- _Description of the task_
Please state how many lines of the data below contain the word "lumière", offering nothing besides the number.

- _Records for processing_

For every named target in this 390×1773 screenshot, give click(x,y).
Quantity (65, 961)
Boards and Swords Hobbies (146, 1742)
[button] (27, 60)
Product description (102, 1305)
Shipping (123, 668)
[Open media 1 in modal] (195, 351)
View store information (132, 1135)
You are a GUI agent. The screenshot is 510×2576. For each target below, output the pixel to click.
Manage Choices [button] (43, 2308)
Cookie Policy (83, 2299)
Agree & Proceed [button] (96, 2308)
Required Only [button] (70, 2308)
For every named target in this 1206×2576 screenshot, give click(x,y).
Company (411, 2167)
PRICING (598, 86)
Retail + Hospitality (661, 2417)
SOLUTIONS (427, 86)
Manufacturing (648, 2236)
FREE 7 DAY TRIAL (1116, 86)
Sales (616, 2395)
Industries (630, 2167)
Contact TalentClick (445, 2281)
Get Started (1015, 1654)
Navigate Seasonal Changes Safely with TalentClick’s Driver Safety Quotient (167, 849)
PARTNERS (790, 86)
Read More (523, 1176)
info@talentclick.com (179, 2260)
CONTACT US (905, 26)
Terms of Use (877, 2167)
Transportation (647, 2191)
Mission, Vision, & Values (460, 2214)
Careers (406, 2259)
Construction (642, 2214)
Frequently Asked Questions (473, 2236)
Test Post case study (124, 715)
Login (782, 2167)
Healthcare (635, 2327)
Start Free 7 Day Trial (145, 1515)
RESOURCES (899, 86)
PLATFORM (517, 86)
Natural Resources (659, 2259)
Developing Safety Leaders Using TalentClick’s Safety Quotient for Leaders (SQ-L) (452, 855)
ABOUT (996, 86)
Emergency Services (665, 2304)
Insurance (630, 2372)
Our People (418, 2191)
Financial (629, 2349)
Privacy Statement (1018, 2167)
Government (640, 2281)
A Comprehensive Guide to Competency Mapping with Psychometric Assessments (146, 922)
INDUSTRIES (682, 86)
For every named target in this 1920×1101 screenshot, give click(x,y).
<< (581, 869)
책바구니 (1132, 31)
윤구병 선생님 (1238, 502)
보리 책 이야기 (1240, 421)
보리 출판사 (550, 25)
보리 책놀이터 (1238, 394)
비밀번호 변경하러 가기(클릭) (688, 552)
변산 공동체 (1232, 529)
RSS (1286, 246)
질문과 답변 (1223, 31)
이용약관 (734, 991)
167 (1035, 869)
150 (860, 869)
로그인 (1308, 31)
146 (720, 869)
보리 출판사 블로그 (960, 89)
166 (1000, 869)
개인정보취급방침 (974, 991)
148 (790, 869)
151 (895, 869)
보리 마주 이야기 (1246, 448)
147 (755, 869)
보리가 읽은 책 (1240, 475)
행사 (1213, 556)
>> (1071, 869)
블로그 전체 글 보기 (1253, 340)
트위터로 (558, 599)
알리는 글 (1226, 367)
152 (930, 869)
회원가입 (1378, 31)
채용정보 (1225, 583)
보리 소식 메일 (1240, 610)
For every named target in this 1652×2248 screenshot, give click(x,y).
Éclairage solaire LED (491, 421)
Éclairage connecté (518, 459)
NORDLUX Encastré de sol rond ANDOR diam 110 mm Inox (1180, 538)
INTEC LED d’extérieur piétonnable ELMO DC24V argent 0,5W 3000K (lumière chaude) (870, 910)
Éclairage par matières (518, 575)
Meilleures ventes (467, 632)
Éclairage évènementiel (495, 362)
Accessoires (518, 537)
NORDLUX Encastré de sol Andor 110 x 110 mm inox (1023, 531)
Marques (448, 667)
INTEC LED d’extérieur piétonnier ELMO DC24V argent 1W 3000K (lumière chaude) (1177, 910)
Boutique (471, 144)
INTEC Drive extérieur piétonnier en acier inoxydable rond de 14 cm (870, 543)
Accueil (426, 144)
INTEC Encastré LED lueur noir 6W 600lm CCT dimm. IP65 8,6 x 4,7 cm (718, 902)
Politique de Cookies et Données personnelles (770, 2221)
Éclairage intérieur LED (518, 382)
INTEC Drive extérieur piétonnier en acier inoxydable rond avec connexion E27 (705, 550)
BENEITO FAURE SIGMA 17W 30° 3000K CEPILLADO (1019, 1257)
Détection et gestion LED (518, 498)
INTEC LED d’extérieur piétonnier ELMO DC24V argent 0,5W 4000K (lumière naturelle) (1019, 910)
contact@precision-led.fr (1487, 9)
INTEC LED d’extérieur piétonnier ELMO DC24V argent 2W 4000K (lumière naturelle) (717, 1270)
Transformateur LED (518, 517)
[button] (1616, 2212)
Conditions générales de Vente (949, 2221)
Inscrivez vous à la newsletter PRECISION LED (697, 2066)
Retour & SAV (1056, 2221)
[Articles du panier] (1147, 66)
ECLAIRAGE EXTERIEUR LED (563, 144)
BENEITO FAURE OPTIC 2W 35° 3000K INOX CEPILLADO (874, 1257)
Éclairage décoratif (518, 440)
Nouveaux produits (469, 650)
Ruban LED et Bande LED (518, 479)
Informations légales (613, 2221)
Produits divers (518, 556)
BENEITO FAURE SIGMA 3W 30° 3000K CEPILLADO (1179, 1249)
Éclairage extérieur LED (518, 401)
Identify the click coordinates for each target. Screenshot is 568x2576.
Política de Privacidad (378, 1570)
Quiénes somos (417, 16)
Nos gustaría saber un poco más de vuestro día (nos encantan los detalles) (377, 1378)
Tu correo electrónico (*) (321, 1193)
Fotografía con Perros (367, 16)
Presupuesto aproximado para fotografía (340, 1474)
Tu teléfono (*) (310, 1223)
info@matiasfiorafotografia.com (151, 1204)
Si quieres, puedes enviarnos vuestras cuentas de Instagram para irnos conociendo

- _Response to this task_
4